*** Begin section ***
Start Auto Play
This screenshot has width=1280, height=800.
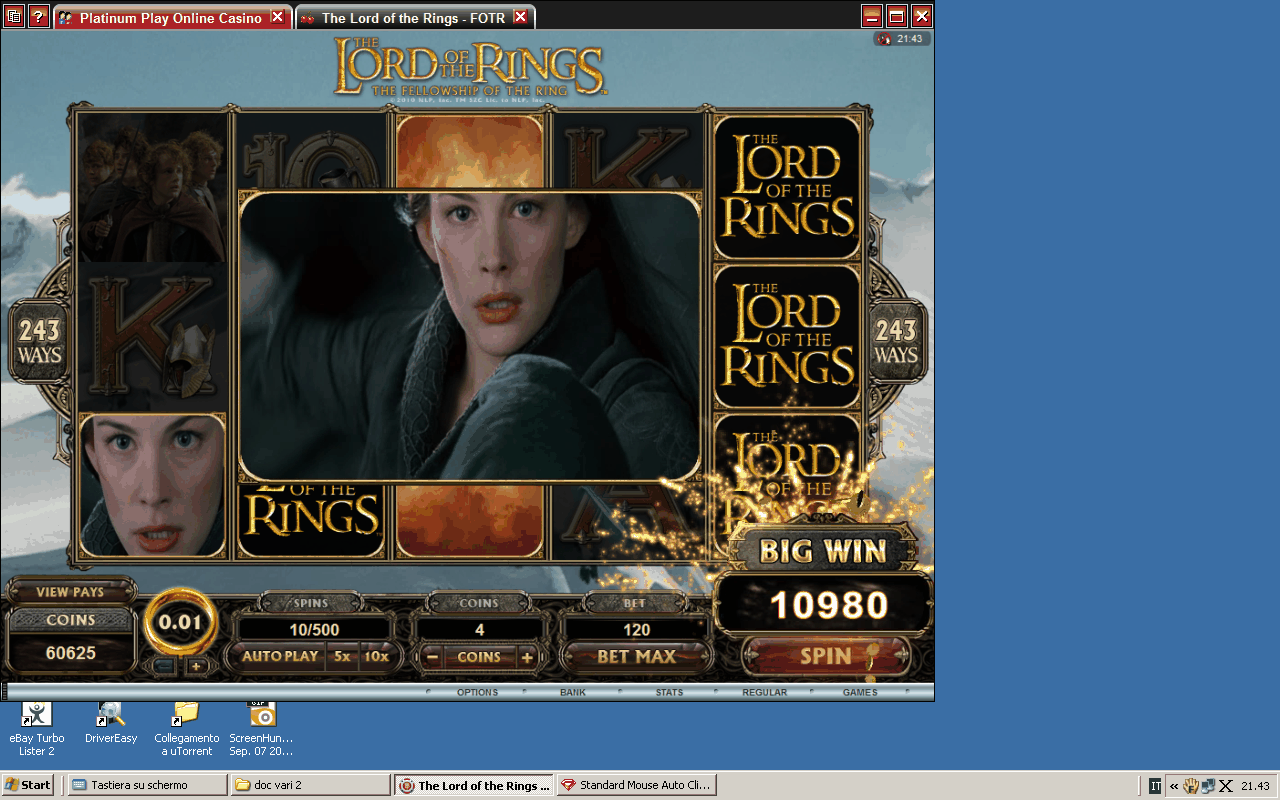click(280, 657)
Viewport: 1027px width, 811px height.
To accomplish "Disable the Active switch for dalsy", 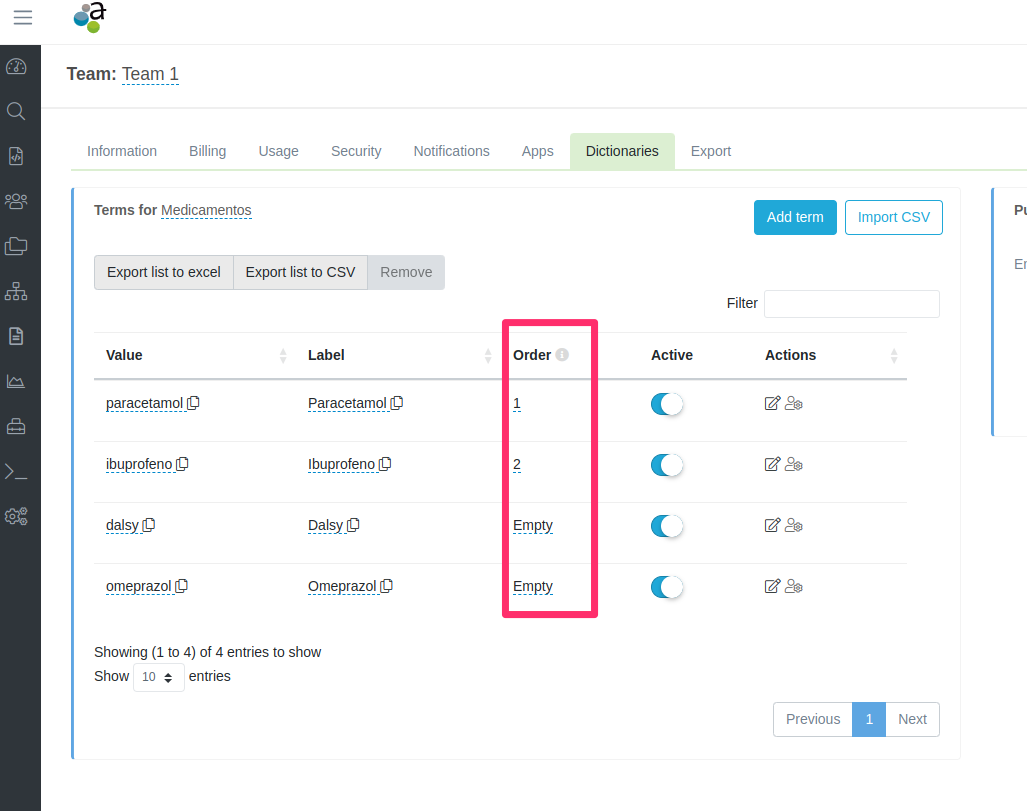I will pyautogui.click(x=666, y=525).
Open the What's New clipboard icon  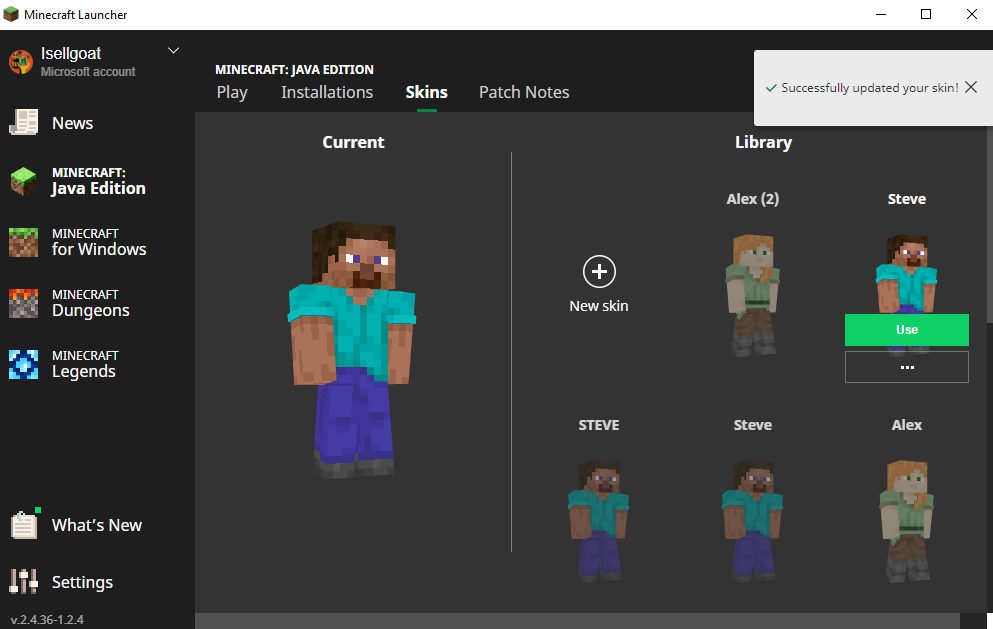pyautogui.click(x=23, y=525)
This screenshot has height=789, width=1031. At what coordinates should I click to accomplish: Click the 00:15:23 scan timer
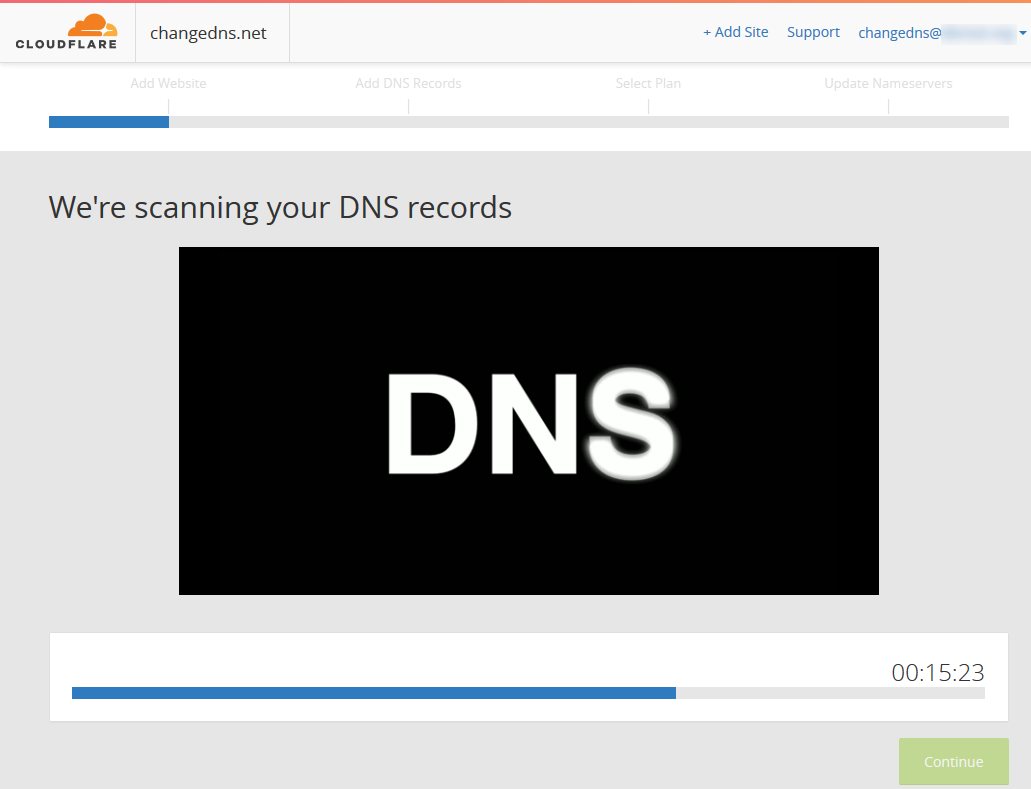click(x=937, y=673)
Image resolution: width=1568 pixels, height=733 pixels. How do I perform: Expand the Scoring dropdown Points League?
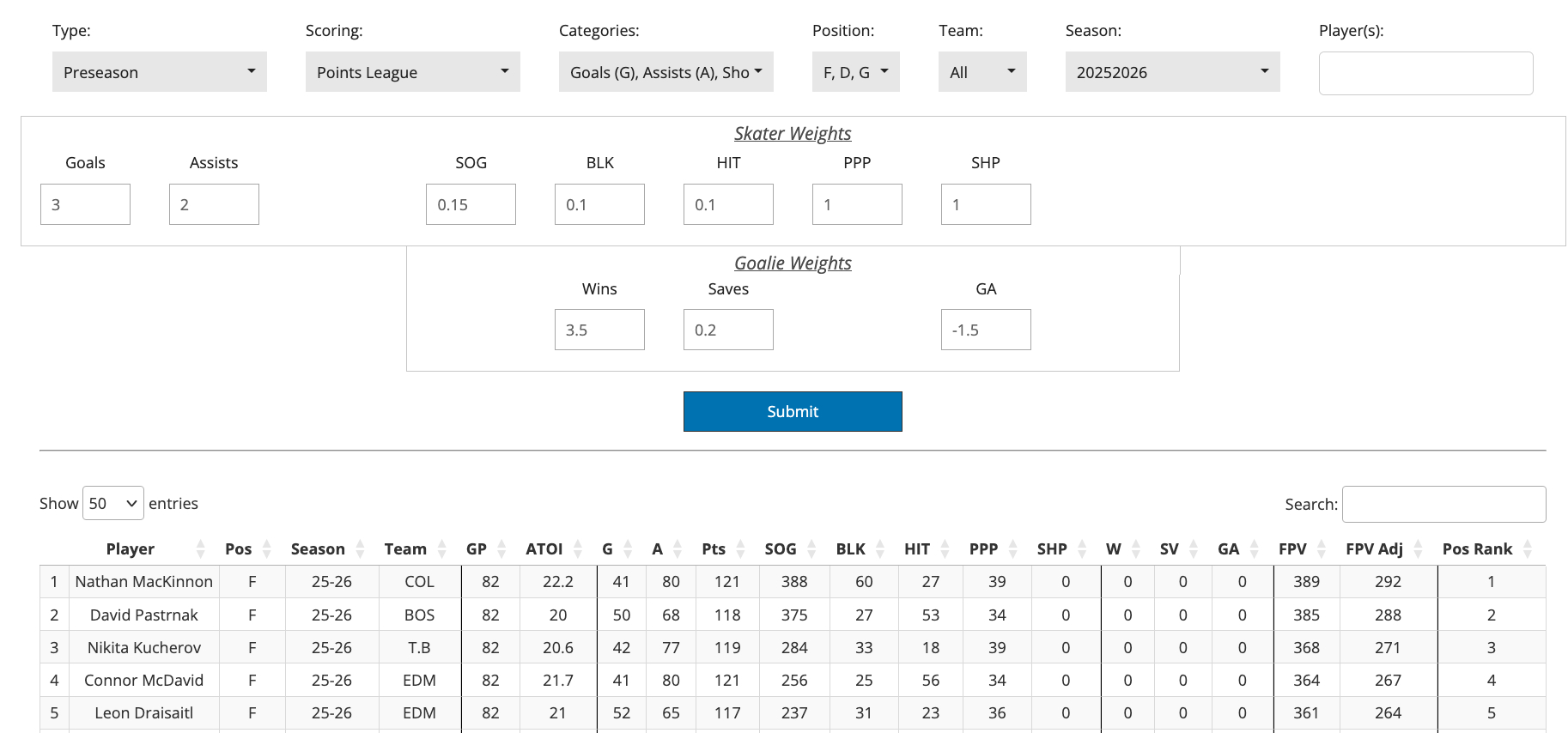click(412, 72)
*** End section ***
### Exercise objective
Return only the lines that start at the line containing "This screenshot has height=789, width=1031." and finish at the last line of the entries, exactly as written and without pictures.

### Written solution
This screenshot has height=789, width=1031. At what coordinates should I click to accomplish: Click the 00:15:23 scan timer
click(x=937, y=673)
Image resolution: width=1568 pixels, height=733 pixels. How do I perform: Expand the Scoring dropdown Points League?
click(412, 72)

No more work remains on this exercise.